How do you recognize potential problems with an inboard drive train and its support systems? Since we've always rated Tiara Yachts (tiarayachts.com) installations top-notch, we sought out answers from Rick Eggerding, Tiara's director of product development. Egger­ding points to one big indicator: vibration while the boat's underway. "A well-designed and properly installed system should run smoothly, without a hint of vibration," Eggerding says. Whether you feel vibration or not, closely inspect these six key elements for proper design, installation and maintenance.

1. Engine Isolators
Make sure the engine mounts and isolators comply with the engine manufacturer's specifications for loading. Each power system has a different spec, and lack of adherence can lead to issues such as vibration. Also, there should be at least three-quarters of an inch around the engine to prevent it from banging on the bottom as the engine flexes on its isolators, Eggerding says. Isolators can also degrade over time, so check them periodically.

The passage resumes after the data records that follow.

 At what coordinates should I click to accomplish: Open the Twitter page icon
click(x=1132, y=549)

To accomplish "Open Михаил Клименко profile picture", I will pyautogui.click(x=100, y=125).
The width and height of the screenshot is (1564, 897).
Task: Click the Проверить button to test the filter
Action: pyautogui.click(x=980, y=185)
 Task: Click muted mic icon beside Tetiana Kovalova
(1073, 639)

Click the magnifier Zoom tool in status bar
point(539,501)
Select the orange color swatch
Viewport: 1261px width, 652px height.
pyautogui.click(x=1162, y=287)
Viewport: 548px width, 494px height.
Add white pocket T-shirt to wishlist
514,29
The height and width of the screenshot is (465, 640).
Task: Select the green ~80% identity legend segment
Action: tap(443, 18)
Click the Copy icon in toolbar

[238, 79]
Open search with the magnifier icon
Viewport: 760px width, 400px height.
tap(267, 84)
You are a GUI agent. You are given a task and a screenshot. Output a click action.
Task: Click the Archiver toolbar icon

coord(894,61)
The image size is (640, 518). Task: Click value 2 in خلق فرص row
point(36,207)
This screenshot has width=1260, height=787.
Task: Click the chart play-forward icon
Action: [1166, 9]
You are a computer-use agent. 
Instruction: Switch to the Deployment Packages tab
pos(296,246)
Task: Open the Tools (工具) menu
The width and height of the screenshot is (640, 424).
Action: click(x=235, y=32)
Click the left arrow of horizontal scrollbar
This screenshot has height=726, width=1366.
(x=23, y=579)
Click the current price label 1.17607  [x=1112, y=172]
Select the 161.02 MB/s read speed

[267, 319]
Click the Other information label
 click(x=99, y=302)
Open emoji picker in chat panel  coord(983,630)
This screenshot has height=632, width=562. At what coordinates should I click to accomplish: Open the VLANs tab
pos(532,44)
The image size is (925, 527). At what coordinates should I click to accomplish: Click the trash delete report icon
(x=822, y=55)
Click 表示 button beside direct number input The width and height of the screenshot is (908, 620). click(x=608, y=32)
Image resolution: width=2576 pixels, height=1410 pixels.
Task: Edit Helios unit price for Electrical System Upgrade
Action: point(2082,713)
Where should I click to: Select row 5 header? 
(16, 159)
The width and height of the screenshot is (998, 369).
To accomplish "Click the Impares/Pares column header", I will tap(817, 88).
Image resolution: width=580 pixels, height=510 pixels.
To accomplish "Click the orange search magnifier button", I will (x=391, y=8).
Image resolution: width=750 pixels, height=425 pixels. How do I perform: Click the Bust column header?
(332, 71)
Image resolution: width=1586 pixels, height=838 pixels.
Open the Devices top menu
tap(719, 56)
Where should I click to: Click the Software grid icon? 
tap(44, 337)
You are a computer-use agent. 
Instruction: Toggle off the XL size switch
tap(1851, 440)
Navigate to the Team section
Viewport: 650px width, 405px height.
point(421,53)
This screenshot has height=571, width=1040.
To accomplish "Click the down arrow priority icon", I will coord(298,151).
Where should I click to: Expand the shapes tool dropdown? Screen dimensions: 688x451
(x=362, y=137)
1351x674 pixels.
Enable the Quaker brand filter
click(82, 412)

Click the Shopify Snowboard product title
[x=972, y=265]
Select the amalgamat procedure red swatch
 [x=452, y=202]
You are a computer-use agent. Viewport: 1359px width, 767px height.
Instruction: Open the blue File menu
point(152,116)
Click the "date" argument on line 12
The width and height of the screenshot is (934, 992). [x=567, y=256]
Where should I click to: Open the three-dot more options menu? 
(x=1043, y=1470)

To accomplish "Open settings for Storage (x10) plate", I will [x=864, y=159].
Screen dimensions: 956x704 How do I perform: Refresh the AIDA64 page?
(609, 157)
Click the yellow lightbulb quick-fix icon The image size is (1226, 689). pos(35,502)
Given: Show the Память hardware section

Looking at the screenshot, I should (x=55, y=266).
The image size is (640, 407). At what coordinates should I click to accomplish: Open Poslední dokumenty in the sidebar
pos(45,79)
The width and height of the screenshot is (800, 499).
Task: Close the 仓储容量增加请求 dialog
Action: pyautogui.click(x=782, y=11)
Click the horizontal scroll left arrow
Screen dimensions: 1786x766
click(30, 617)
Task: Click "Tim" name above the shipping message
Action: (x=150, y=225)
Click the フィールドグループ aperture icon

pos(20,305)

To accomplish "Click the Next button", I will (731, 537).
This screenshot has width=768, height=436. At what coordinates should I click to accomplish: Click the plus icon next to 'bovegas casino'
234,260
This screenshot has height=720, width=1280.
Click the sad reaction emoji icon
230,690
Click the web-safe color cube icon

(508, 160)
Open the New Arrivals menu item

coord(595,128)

2. Shaft and Coupler Alignment
Inboard prop shaft and coupler alignment proves critical in minimizing wear and eliminating vibration. "Proper tolerances here are in the range of one-2,000th of an inch," says Eggerding. "Misalignment can create problems." The best way to check this is to have a service center or surveyor break the coupler loose and check it with a feeler gauge, he says.

3. Shaft Seal
Today's inboard boats should have a zero-maintenance shaft seal such as the PYI PSS (pyiinc​.com) or the Tides Marine SureSeal (www​.tides​marine.com). These seals are also water-cooled and self-aligning. "Other systems that require maintenance can lead to seizing of the shaft and catastrophic failure such as a torn seal and a 2-inch hole in the bottom of the boat," says Eggerding. Still, a maintenance-free shaft seal can wear, and a key indicator is carbon particles being slung into the bilge around the shaft seal. Water dripping or slinging around the bilge is another indicator that it's time for a replacement.

4. Shaft Support
When you haul the boat, make sure the propeller shaft angle is 10 degrees or less (below the horizontal plane) for maximum efficiency. Also, the strut should be foil-shaped in cross sections to reduce drag, with the top of the strut recessed into the hull to minimize turbulence. The best material for the strut is nibral, and it should have a rubber cutlass bearing in the strut barrel. This holds the weight of the shaft and propeller — putting a lot of pressure on the bottom of the bearing — so make sure it is inspected carefully for wear. Tiara designs its boats with sufficiently large-diameter prop shafts — machined from Aquamet 22 high-strength stainless steel — to eliminate the need for more than one strut, Eggerding says. "This eliminates the alignment issues experienced with multiple struts." This is also the time to remove the prop and inspect the entire shaft for signs of wear or damage.

5. Zincs
Carefully look at the zincs on the propeller shaft for proper installation and wear. If the zincs have slid down against the strut, they were not installed properly. Also, if they're eaten away at all, put on new ones while you have the boat out of the water, and make sure the fasteners are tightened properly.

6. Propeller
Check the space between the propeller and the strut. Too much space can place excessive stress on the prop shaft. Yet, with too little space, the prop can strike the strut, because the prop blades flex and there is a minor amount of fore-and-aft play in the shaft. A strut that's too close can also create turbulence that impairs prop efficiency. Tiara Yachts specifies minimum spacing of 1 inch and a maximum equal to the shaft diameter. Diameters range from 1½ to 3 inches, depending on the engine power and configuration. Look for excessive pitting, corrosion, wear or dings on the prop that might throw the drive train out of balance.